[YOUR TASK]: Rewrite the stretch of records from the line containing "What do you see at coordinates (452, 144)" through the line containing "coordinates (54, 284).", swapping "Where is" for "Where can I find" and keeping everything else the same. Give only those lines.

Saved data entries
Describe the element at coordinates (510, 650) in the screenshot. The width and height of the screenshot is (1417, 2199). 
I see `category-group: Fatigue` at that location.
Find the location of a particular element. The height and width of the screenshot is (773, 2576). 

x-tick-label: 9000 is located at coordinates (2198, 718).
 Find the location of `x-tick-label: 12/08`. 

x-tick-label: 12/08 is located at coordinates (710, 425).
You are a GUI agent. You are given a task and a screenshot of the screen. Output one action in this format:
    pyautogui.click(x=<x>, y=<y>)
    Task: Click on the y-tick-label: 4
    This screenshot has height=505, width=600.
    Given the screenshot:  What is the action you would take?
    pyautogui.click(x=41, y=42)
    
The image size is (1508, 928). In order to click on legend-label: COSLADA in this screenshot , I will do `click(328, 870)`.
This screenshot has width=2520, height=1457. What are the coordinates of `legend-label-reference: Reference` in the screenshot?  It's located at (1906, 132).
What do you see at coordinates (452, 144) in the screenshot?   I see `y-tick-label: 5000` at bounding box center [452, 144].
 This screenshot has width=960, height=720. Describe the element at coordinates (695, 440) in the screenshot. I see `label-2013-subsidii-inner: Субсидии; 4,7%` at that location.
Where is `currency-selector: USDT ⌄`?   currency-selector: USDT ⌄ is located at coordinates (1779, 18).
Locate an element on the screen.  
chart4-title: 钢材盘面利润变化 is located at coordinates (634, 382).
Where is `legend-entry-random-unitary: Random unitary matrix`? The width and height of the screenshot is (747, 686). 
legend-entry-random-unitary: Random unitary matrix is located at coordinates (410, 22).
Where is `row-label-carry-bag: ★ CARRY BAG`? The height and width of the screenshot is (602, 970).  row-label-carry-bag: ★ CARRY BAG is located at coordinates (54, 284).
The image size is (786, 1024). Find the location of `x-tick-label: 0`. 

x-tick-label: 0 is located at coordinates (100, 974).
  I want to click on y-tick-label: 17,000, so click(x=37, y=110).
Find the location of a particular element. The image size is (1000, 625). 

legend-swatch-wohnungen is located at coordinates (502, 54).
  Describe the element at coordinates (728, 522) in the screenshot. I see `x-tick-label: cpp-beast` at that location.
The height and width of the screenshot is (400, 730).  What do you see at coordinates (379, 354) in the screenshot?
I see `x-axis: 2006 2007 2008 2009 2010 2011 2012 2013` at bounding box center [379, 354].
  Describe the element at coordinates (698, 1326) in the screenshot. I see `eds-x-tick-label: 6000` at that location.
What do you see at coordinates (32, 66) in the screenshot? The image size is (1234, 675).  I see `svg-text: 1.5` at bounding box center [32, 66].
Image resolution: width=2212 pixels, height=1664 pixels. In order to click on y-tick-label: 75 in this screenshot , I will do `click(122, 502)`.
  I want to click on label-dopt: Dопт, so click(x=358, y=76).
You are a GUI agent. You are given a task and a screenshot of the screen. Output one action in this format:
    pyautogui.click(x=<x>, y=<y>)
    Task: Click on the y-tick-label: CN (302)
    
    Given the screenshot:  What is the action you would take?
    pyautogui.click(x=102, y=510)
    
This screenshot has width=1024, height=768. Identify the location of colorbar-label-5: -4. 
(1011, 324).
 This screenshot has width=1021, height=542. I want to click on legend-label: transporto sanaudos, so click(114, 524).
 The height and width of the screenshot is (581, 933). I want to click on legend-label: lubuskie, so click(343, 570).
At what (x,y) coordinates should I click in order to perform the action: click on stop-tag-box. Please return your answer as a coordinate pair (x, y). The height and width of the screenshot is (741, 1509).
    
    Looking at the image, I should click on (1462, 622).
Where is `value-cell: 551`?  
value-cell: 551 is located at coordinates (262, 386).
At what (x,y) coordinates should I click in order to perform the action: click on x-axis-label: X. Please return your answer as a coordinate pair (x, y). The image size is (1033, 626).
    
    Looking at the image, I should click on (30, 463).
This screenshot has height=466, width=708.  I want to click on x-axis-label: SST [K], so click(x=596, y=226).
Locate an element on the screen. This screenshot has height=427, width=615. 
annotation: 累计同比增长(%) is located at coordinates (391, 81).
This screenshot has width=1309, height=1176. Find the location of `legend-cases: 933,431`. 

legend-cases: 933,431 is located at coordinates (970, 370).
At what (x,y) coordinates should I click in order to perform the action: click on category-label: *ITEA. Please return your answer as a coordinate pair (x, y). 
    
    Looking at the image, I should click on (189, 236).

[EXERCISE RESPONSE]:
What do you see at coordinates (452, 144) in the screenshot?   I see `y-tick-label: 5000` at bounding box center [452, 144].
 This screenshot has width=960, height=720. Describe the element at coordinates (695, 440) in the screenshot. I see `label-2013-subsidii-inner: Субсидии; 4,7%` at that location.
Where can I find `currency-selector: USDT ⌄`?   currency-selector: USDT ⌄ is located at coordinates (1779, 18).
Locate an element on the screen.  
chart4-title: 钢材盘面利润变化 is located at coordinates (634, 382).
Where can I find `legend-entry-random-unitary: Random unitary matrix`? The width and height of the screenshot is (747, 686). 
legend-entry-random-unitary: Random unitary matrix is located at coordinates (410, 22).
Where can I find `row-label-carry-bag: ★ CARRY BAG`? The height and width of the screenshot is (602, 970).  row-label-carry-bag: ★ CARRY BAG is located at coordinates (54, 284).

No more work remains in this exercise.